## Aim
Lay out every line of the listing below as a two-column Markdown table headed Row and Line, numbering the rows in order and skipping blank lines.

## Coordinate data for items
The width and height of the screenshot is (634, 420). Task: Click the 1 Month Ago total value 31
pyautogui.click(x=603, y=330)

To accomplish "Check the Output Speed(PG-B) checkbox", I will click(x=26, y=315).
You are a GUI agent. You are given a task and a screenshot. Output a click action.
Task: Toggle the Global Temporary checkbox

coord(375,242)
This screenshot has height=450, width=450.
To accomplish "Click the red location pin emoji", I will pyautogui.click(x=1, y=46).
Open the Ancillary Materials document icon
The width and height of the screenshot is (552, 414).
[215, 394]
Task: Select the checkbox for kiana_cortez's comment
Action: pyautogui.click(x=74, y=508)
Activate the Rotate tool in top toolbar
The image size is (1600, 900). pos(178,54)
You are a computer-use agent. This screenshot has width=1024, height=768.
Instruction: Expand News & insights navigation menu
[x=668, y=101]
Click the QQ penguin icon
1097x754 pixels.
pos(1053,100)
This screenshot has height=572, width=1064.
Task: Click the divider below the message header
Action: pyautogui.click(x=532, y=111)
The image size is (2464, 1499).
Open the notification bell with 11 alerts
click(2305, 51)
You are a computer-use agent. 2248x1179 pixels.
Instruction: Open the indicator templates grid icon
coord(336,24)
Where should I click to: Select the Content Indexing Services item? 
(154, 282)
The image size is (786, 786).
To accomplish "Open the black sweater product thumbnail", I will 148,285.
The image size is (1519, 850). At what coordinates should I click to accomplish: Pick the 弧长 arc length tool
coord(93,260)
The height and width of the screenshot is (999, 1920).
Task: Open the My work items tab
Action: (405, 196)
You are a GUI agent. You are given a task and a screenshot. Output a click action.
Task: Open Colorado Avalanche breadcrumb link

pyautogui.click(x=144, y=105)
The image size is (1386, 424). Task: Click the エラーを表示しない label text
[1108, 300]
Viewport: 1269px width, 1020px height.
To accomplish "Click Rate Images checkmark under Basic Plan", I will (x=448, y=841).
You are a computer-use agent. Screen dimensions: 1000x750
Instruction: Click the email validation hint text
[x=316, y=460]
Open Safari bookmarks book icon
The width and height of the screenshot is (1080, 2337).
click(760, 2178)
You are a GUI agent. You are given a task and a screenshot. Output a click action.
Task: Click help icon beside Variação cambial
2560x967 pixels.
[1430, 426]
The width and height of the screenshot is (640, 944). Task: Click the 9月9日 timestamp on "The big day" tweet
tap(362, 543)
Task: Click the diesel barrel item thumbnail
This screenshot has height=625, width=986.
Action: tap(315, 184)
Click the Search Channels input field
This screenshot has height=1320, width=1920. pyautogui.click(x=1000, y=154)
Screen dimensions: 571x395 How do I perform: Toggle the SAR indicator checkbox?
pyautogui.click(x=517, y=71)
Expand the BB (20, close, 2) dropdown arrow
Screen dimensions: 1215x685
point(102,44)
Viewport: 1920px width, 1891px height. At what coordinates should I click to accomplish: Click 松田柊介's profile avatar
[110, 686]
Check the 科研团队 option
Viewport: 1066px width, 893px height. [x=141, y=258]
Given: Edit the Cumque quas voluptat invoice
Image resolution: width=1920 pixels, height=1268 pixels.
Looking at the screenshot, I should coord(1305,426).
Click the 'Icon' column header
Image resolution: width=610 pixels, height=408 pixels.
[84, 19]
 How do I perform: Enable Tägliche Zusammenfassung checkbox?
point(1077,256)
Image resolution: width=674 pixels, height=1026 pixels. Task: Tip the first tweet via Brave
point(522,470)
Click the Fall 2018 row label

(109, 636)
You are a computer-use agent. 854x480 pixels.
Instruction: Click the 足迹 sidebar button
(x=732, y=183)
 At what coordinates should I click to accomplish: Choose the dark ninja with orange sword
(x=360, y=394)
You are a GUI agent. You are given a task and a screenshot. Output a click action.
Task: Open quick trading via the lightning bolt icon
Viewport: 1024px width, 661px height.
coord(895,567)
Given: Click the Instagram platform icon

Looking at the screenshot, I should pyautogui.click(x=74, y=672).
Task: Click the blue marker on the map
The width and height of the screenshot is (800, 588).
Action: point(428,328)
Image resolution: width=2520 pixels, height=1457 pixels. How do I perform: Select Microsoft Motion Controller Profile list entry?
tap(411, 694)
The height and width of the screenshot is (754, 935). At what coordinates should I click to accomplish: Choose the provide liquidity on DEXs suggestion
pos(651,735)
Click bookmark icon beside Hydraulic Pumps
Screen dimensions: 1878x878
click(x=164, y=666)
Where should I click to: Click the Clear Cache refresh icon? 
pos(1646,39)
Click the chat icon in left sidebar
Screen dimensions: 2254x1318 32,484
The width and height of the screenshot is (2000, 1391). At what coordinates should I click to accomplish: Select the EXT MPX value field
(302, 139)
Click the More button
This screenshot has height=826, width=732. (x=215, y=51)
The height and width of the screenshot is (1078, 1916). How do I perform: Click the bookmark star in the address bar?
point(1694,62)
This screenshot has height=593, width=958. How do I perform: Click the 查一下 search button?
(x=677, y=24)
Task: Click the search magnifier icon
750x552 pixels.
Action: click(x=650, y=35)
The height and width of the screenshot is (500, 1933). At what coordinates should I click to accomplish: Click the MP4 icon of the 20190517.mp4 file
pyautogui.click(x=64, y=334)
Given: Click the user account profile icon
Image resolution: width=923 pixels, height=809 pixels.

## Final answer
| Row | Line |
|---|---|
| 1 | The width and height of the screenshot is (634, 420). Task: Click the 1 Month Ago total value 31 |
| 2 | pyautogui.click(x=603, y=330) |
| 3 | To accomplish "Check the Output Speed(PG-B) checkbox", I will click(x=26, y=315). |
| 4 | You are a GUI agent. You are given a task and a screenshot. Output a click action. |
| 5 | Task: Toggle the Global Temporary checkbox |
| 6 | coord(375,242) |
| 7 | This screenshot has height=450, width=450. |
| 8 | To accomplish "Click the red location pin emoji", I will pyautogui.click(x=1, y=46). |
| 9 | Open the Ancillary Materials document icon |
| 10 | The width and height of the screenshot is (552, 414). |
| 11 | [215, 394] |
| 12 | Task: Select the checkbox for kiana_cortez's comment |
| 13 | Action: pyautogui.click(x=74, y=508) |
| 14 | Activate the Rotate tool in top toolbar |
| 15 | The image size is (1600, 900). pos(178,54) |
| 16 | You are a computer-use agent. This screenshot has width=1024, height=768. |
| 17 | Instruction: Expand News & insights navigation menu |
| 18 | [x=668, y=101] |
| 19 | Click the QQ penguin icon |
| 20 | 1097x754 pixels. |
| 21 | pos(1053,100) |
| 22 | This screenshot has height=572, width=1064. |
| 23 | Task: Click the divider below the message header |
| 24 | Action: pyautogui.click(x=532, y=111) |
| 25 | The image size is (2464, 1499). |
| 26 | Open the notification bell with 11 alerts |
| 27 | click(2305, 51) |
| 28 | You are a computer-use agent. 2248x1179 pixels. |
| 29 | Instruction: Open the indicator templates grid icon |
| 30 | coord(336,24) |
| 31 | Where should I click to: Select the Content Indexing Services item?  |
| 32 | (154, 282) |
| 33 | The image size is (786, 786). |
| 34 | To accomplish "Open the black sweater product thumbnail", I will 148,285. |
| 35 | The image size is (1519, 850). At what coordinates should I click to accomplish: Pick the 弧长 arc length tool |
| 36 | coord(93,260) |
| 37 | The height and width of the screenshot is (999, 1920). |
| 38 | Task: Open the My work items tab |
| 39 | Action: (405, 196) |
| 40 | You are a GUI agent. You are given a task and a screenshot. Output a click action. |
| 41 | Task: Open Colorado Avalanche breadcrumb link |
| 42 | pyautogui.click(x=144, y=105) |
| 43 | The image size is (1386, 424). Task: Click the エラーを表示しない label text |
| 44 | [1108, 300] |
| 45 | Viewport: 1269px width, 1020px height. |
| 46 | To accomplish "Click Rate Images checkmark under Basic Plan", I will (x=448, y=841). |
| 47 | You are a computer-use agent. Screen dimensions: 1000x750 |
| 48 | Instruction: Click the email validation hint text |
| 49 | [x=316, y=460] |
| 50 | Open Safari bookmarks book icon |
| 51 | The width and height of the screenshot is (1080, 2337). |
| 52 | click(760, 2178) |
| 53 | You are a GUI agent. You are given a task and a screenshot. Output a click action. |
| 54 | Task: Click help icon beside Variação cambial |
| 55 | 2560x967 pixels. |
| 56 | [1430, 426] |
| 57 | The width and height of the screenshot is (640, 944). Task: Click the 9月9日 timestamp on "The big day" tweet |
| 58 | tap(362, 543) |
| 59 | Task: Click the diesel barrel item thumbnail |
| 60 | This screenshot has height=625, width=986. |
| 61 | Action: tap(315, 184) |
| 62 | Click the Search Channels input field |
| 63 | This screenshot has height=1320, width=1920. pyautogui.click(x=1000, y=154) |
| 64 | Screen dimensions: 571x395 How do I perform: Toggle the SAR indicator checkbox? |
| 65 | pyautogui.click(x=517, y=71) |
| 66 | Expand the BB (20, close, 2) dropdown arrow |
| 67 | Screen dimensions: 1215x685 |
| 68 | point(102,44) |
| 69 | Viewport: 1920px width, 1891px height. At what coordinates should I click to accomplish: Click 松田柊介's profile avatar |
| 70 | [110, 686] |
| 71 | Check the 科研团队 option |
| 72 | Viewport: 1066px width, 893px height. [x=141, y=258] |
| 73 | Given: Edit the Cumque quas voluptat invoice |
| 74 | Image resolution: width=1920 pixels, height=1268 pixels. |
| 75 | Looking at the screenshot, I should coord(1305,426). |
| 76 | Click the 'Icon' column header |
| 77 | Image resolution: width=610 pixels, height=408 pixels. |
| 78 | [84, 19] |
| 79 |  How do I perform: Enable Tägliche Zusammenfassung checkbox? |
| 80 | point(1077,256) |
| 81 | Image resolution: width=674 pixels, height=1026 pixels. Task: Tip the first tweet via Brave |
| 82 | point(522,470) |
| 83 | Click the Fall 2018 row label |
| 84 | (109, 636) |
| 85 | You are a computer-use agent. 854x480 pixels. |
| 86 | Instruction: Click the 足迹 sidebar button |
| 87 | (x=732, y=183) |
| 88 |  At what coordinates should I click to accomplish: Choose the dark ninja with orange sword |
| 89 | (x=360, y=394) |
| 90 | You are a GUI agent. You are given a task and a screenshot. Output a click action. |
| 91 | Task: Open quick trading via the lightning bolt icon |
| 92 | Viewport: 1024px width, 661px height. |
| 93 | coord(895,567) |
| 94 | Given: Click the Instagram platform icon |
| 95 | Looking at the screenshot, I should pyautogui.click(x=74, y=672). |
| 96 | Task: Click the blue marker on the map |
| 97 | The width and height of the screenshot is (800, 588). |
| 98 | Action: point(428,328) |
| 99 | Image resolution: width=2520 pixels, height=1457 pixels. How do I perform: Select Microsoft Motion Controller Profile list entry? |
| 100 | tap(411, 694) |
| 101 | The height and width of the screenshot is (754, 935). At what coordinates should I click to accomplish: Choose the provide liquidity on DEXs suggestion |
| 102 | pos(651,735) |
| 103 | Click bookmark icon beside Hydraulic Pumps |
| 104 | Screen dimensions: 1878x878 |
| 105 | click(x=164, y=666) |
| 106 | Where should I click to: Click the Clear Cache refresh icon?  |
| 107 | pos(1646,39) |
| 108 | Click the chat icon in left sidebar |
| 109 | Screen dimensions: 2254x1318 32,484 |
| 110 | The width and height of the screenshot is (2000, 1391). At what coordinates should I click to accomplish: Select the EXT MPX value field |
| 111 | (302, 139) |
| 112 | Click the More button |
| 113 | This screenshot has height=826, width=732. (x=215, y=51) |
| 114 | The height and width of the screenshot is (1078, 1916). How do I perform: Click the bookmark star in the address bar? |
| 115 | point(1694,62) |
| 116 | This screenshot has height=593, width=958. How do I perform: Click the 查一下 search button? |
| 117 | (x=677, y=24) |
| 118 | Task: Click the search magnifier icon |
| 119 | 750x552 pixels. |
| 120 | Action: click(x=650, y=35) |
| 121 | The height and width of the screenshot is (500, 1933). At what coordinates should I click to accomplish: Click the MP4 icon of the 20190517.mp4 file |
| 122 | pyautogui.click(x=64, y=334) |
| 123 | Given: Click the user account profile icon |
| 124 | Image resolution: width=923 pixels, height=809 pixels. |